Un salarié peut prendre acte de la rupture de son contrat de travail en invoquant des manquements de l'employeur, à charge pour les prud'hommes de déterminer si ces manquements rendaient impossible la poursuite du contrat.

Dans une affaire jugée par la Cour de cassation, un salarié avait ainsi pris acte de la rupture en invoquant l'atteinte à sa santé provoquée par le contrôle permanent auquel il était soumis. L'employeur avait en effet installé un système de vidéo-surveillance directement dirigé vers les bureaux.
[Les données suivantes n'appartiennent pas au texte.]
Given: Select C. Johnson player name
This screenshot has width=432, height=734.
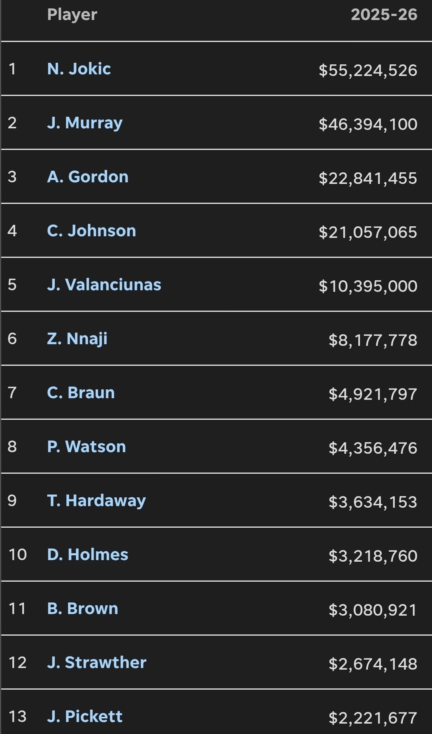Looking at the screenshot, I should pyautogui.click(x=92, y=231).
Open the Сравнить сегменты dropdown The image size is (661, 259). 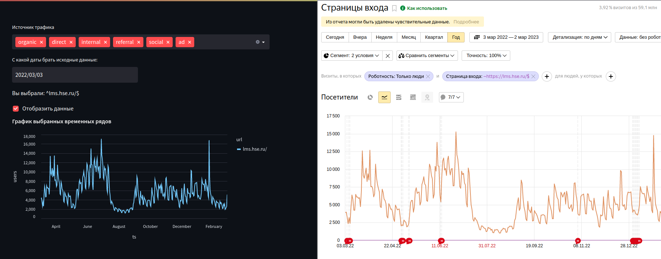426,56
Seul problème : cette installation remontait à plus de 6 ans !

La cour d'appel avait donc débouté le salarié de ses demandes, estimant qu'il était un peu tard pour se préoccuper de ce manquement.

À tort, car, ainsi que le rappelle la Cour de cassation, le juge ne peut pas se référer uniquement à l'ancienneté des faits invoqués pour déterminer si la prise d'acte est justifiée ou non.

L'arrêt est donc cassé, mais attention, le salarié n'est pas pour autant assuré d'obtenir gain de cause : il reviendra en effet à la cour d'appel de renvoi de déterminer si le contrôle du personnel par vidéo-surveillance constituait un manquement suffisamment grave pour justifier la rupture du contrat de travail aux torts de l'employeur. Dans cette analyse, l'ancienneté des faits pourra être invoquée, mais ce sera un élément parmi d'autres.